An excellent Google Tech Talk.
ABSTRACT - The Role of Sacramental Plants in Sustainable Communities in the Western Amazon
Google Tech Talk
January 14, 2010
Presented by Paulo Roberto Silva e Souza.
The Amazon rainforest is an ancient and highly diverse ecosystem that provides essential benefits for our entire planet and everything that lives on it, breathes air and depends on water. This ecosystem is being destroyed and its existence is being threatened by unthinking greed in the form of cattle ranchers, the agriculture industry, logging, and the infrastructure required for these encroachments. The talk tells the stories of three communities living in the forest in sustainable ways as stewards with respect and emerging understanding of natures principles using the spiritual teachings transmitted through the use of sacramental plants: the Yawanawa tribe and the Santo Daime communities in Ceu do Mapia and Ceu do Mar. The common thread through the talk is the necessity for the social expansion of environmental consciousness and the ways that this can be facilitated in the minds and hearts of people living in the style of the Western World with its focus on acquisition and domination.

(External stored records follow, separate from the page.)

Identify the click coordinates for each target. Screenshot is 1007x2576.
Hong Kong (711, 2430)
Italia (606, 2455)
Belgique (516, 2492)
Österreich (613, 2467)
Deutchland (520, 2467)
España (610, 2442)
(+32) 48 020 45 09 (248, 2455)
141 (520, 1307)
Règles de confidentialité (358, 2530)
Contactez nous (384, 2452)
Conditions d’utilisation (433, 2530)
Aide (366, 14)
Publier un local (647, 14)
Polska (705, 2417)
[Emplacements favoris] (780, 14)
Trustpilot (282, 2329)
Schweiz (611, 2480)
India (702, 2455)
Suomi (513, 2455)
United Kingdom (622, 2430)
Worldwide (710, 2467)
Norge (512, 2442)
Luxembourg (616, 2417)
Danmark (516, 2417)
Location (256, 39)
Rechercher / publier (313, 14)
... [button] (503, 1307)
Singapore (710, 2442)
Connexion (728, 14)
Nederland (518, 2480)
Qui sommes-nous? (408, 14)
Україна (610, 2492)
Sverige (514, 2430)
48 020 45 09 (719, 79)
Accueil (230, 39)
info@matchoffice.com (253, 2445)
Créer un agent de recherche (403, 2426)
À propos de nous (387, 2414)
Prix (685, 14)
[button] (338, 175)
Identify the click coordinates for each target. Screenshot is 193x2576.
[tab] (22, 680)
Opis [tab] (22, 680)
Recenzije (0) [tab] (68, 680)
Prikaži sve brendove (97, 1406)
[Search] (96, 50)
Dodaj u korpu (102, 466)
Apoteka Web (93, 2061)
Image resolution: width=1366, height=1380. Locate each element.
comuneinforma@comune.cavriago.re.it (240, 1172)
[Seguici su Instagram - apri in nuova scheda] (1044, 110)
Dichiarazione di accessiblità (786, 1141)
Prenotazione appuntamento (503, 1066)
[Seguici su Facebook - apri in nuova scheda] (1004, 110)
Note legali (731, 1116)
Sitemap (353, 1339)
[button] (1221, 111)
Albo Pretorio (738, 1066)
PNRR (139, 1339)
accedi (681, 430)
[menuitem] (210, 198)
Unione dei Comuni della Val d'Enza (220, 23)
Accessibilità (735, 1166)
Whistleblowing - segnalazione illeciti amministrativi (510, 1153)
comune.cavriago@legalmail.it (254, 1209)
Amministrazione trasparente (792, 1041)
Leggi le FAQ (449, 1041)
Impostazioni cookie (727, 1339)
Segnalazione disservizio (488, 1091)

Paulo Roberto Silva e Souza received his degree in psychology from the University Gama Filho in Rio de Janeiro and began his professional carrier as a psychologist at the Pinel Hospital Suicide Prevention Center and the Ana Freud Clinic and Health Center Saint Romain in Rio de Janeiro. In 1976 he had first experiences with Santo Daime in Amazonia and was initiated by Padrinho Sebastiao. In 1982 he founded the first Santo Daime church outside of the Amazon in Rio de Janeiro which he still leads today. In 1985 he organized and led a multidisciplinary commission for the Brazilian government that conducted scientific research on the use of sacramental plants in the Acre and Amazonas states which led to the legalization of the church of Santo Daime in Brazil. As psychotherapist and shaman he introduced Daime ceremonies to 14 countries. In 1989 Paulo worked with IBAMA, the Brazilian Environmental Protection Agency, to preserve 1.6 million acres of national forests in the state of Amazonas, now the National Forests MapiĆ”, Inauini, and Purus. In conjunction with the UNEP-United Nations Environmental Program he implemented projects of environmental protection, forest extension and development for the Amazon. In 1994 he created the first National Heritage Private Reservation in Rio de Janeiro. He was a guest lecturer at Harvard University on environmental problems and solutions in Amazonia. Since 2008 he has been working on the project Eco Park Topo da Mata in the Natural Heritage Private Reservation.